(Your objective):
Pick every line out of the entries below that has the string "beside", and copy it.

(Records supplied):
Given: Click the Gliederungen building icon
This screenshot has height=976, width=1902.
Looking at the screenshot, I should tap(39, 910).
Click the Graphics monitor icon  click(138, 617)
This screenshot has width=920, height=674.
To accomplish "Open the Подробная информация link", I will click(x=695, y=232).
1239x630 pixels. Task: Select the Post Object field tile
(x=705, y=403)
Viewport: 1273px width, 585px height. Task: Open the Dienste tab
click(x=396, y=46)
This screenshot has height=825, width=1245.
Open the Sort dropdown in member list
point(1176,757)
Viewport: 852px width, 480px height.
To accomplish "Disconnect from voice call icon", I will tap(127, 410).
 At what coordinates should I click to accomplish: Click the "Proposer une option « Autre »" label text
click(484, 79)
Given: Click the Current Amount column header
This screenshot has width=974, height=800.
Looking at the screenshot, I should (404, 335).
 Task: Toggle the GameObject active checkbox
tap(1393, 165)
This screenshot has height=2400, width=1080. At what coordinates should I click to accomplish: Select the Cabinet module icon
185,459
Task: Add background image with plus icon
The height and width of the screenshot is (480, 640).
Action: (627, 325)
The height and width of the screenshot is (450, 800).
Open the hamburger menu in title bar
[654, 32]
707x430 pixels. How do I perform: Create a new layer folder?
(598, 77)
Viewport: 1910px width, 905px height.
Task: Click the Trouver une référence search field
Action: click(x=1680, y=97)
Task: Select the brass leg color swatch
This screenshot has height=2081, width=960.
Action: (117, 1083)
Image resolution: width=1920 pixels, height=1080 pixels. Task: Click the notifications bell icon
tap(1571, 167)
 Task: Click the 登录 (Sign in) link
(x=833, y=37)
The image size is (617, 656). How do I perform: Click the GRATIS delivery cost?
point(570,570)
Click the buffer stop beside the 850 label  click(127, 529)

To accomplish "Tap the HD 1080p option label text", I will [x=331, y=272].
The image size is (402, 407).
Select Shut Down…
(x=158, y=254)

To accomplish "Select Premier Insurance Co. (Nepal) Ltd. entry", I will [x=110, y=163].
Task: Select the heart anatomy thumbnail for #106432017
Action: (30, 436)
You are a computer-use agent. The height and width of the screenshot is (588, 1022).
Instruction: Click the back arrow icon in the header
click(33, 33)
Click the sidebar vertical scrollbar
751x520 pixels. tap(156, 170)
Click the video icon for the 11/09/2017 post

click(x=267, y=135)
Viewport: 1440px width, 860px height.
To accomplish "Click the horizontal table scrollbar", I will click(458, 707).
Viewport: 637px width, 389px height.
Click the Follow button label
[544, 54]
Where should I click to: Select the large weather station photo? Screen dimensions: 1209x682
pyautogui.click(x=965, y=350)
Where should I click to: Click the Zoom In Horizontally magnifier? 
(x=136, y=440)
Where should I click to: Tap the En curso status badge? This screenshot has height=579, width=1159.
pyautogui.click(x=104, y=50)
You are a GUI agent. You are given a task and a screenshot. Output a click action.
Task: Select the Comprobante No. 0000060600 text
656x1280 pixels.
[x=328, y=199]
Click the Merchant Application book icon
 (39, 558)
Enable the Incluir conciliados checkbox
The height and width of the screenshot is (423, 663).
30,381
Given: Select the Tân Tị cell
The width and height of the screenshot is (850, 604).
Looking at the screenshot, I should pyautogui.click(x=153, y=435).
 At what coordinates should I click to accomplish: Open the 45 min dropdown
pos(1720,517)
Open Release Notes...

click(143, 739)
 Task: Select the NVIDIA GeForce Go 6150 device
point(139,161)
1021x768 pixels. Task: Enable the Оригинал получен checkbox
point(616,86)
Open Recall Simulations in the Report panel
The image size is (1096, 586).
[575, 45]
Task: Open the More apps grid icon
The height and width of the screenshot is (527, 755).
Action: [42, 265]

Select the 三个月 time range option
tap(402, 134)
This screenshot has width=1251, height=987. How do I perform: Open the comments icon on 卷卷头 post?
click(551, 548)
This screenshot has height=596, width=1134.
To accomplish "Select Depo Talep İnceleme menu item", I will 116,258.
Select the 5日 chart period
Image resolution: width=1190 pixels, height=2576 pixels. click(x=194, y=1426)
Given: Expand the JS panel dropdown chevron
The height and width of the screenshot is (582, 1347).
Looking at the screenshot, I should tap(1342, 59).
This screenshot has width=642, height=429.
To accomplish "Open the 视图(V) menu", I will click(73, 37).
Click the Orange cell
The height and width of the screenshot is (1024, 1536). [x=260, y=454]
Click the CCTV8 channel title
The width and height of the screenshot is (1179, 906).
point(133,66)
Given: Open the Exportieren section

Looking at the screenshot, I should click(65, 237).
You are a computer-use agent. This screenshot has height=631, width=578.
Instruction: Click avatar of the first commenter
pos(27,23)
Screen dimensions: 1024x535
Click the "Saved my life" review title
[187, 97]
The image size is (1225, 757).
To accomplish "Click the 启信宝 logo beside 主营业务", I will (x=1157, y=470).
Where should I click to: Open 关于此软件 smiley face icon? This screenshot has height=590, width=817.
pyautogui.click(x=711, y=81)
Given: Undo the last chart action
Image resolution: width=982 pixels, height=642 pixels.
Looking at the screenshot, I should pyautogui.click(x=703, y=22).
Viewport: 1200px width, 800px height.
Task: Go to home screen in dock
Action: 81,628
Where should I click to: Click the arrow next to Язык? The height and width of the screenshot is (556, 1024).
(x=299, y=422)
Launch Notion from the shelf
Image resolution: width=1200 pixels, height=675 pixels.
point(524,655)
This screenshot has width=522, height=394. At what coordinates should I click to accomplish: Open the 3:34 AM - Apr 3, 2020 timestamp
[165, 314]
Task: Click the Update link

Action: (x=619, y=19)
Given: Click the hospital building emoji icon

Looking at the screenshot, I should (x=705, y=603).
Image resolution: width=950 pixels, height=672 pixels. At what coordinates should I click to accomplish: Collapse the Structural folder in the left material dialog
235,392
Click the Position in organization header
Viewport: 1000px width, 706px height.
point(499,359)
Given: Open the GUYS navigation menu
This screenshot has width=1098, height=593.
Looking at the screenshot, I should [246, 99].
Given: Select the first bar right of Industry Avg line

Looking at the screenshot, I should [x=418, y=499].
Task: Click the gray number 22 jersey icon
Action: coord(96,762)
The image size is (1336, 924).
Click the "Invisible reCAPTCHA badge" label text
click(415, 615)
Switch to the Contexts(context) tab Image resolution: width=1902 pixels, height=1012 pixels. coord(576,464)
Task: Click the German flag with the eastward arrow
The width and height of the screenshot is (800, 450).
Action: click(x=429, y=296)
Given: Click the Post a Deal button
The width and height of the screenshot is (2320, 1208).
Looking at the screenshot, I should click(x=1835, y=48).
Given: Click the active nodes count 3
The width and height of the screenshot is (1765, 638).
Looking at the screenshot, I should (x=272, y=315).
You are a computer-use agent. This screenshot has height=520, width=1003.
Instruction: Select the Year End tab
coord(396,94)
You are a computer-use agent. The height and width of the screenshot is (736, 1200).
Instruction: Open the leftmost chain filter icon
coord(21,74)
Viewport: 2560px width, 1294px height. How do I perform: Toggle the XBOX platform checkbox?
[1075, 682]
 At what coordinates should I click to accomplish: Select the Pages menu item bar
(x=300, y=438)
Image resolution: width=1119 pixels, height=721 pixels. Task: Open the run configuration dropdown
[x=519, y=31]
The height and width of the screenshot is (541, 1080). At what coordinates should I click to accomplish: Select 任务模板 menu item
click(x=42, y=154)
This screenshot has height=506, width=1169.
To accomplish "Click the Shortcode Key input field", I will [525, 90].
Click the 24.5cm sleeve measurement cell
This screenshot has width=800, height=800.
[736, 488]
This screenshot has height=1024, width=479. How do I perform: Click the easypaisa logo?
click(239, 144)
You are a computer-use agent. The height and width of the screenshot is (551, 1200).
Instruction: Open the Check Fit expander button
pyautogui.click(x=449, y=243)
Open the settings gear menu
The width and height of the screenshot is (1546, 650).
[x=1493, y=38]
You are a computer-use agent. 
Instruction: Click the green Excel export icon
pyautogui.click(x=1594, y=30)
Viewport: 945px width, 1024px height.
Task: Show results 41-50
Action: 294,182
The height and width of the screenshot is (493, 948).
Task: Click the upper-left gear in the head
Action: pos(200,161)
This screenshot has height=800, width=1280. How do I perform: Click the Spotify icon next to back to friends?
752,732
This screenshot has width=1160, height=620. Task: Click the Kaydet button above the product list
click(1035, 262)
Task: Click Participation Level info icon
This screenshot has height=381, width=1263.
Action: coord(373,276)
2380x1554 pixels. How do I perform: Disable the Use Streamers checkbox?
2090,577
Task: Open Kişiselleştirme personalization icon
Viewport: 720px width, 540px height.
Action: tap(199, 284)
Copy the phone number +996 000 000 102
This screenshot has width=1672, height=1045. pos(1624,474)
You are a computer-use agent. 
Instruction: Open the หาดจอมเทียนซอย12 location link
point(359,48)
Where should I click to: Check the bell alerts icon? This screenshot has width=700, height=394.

(Answer space):
Click the buffer stop beside the 850 label  click(127, 529)
To accomplish "Click the 启信宝 logo beside 主营业务", I will (x=1157, y=470).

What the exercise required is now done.